= Beginning of Section =
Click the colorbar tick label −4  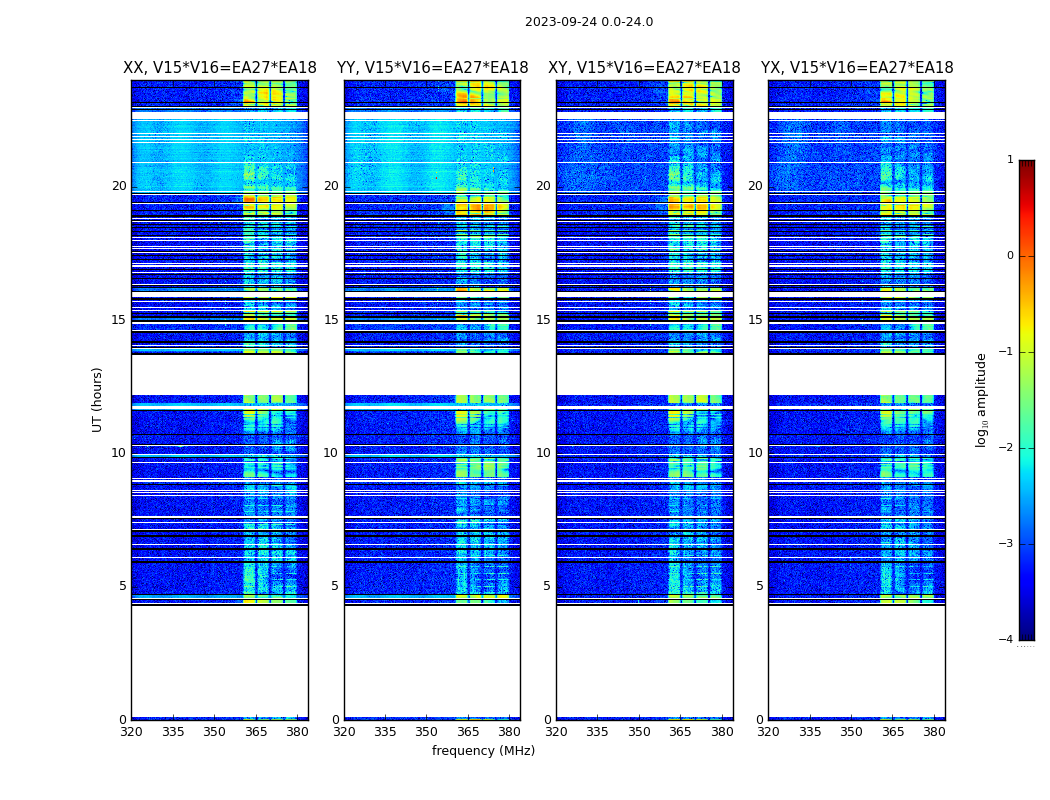1008,640
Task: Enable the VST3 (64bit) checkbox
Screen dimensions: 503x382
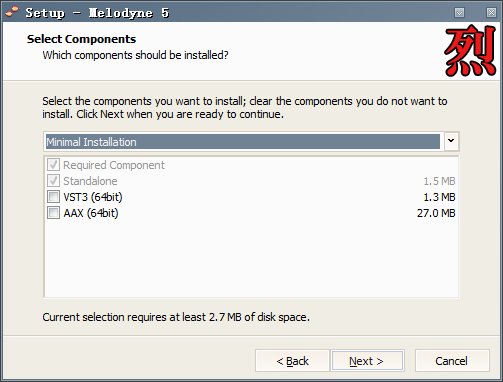Action: [x=53, y=197]
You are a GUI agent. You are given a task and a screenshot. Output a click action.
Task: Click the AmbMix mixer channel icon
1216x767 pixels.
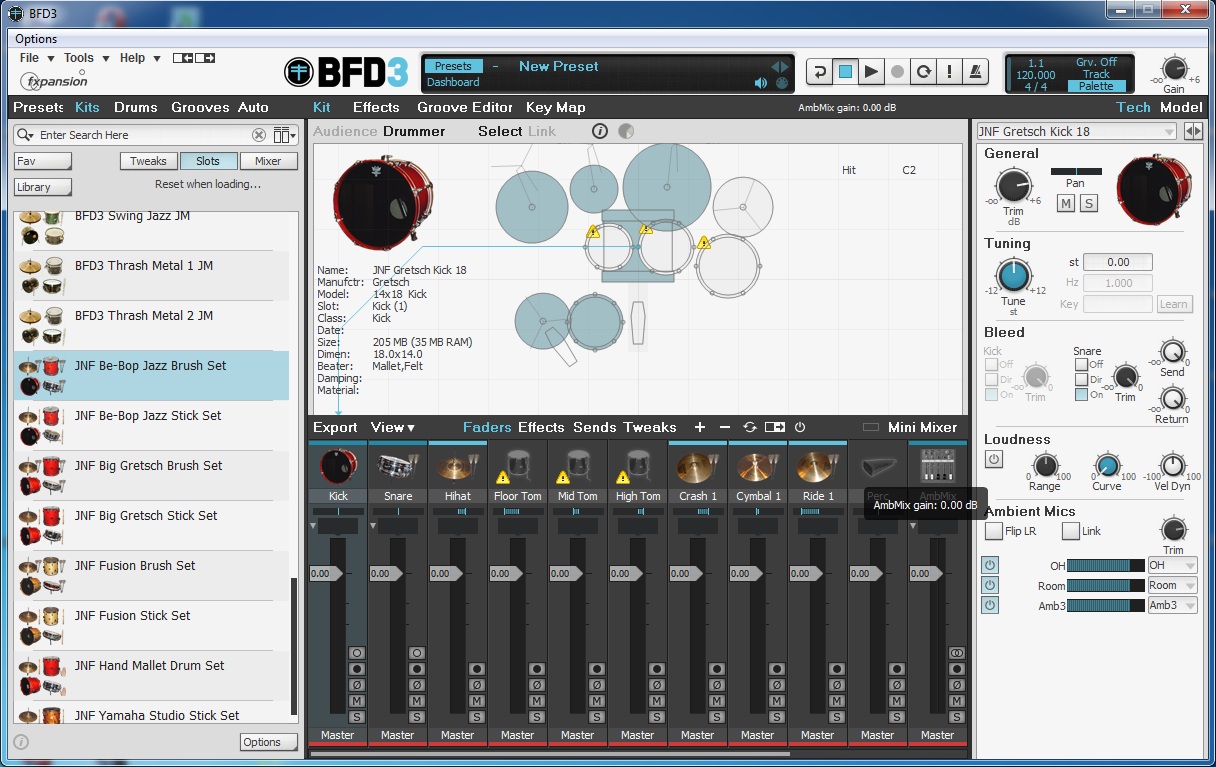click(x=937, y=466)
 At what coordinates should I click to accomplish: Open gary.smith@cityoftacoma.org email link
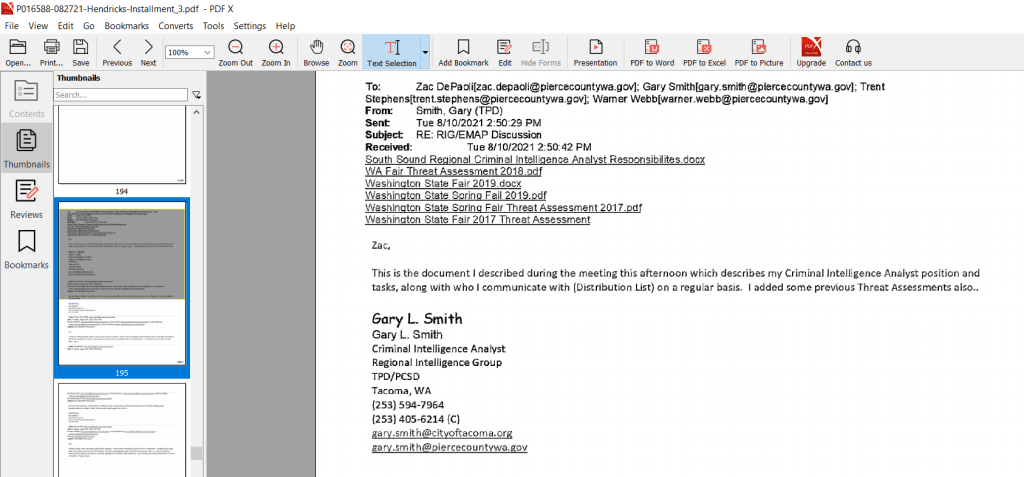coord(441,433)
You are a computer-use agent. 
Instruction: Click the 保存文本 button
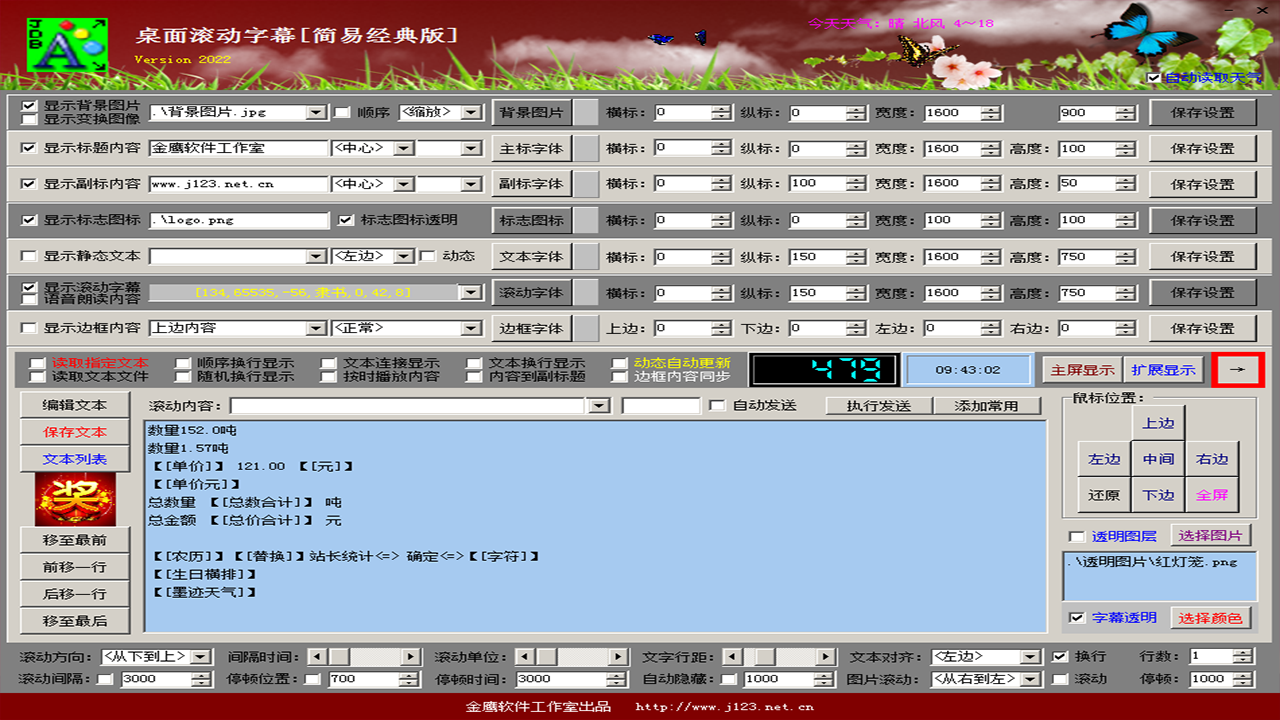[75, 432]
= End of Section =
> TASK TO COMPLETE
Your task is to reproduce exactly the lines from the one that holds "Screen dimensions: 503x382" to the last line of the listing, and only those, omitting the pictures.

> ANSWER SPACE
Screen dimensions: 503x382
Action: [x=53, y=197]
You are a GUI agent. You are given a task and a screenshot. Output a click action.
Task: Click the AmbMix mixer channel icon
1216x767 pixels.
click(x=937, y=466)
 At what coordinates should I click to accomplish: Open gary.smith@cityoftacoma.org email link
coord(441,433)
You are a computer-use agent. 
Instruction: Click the 保存文本 button
[75, 432]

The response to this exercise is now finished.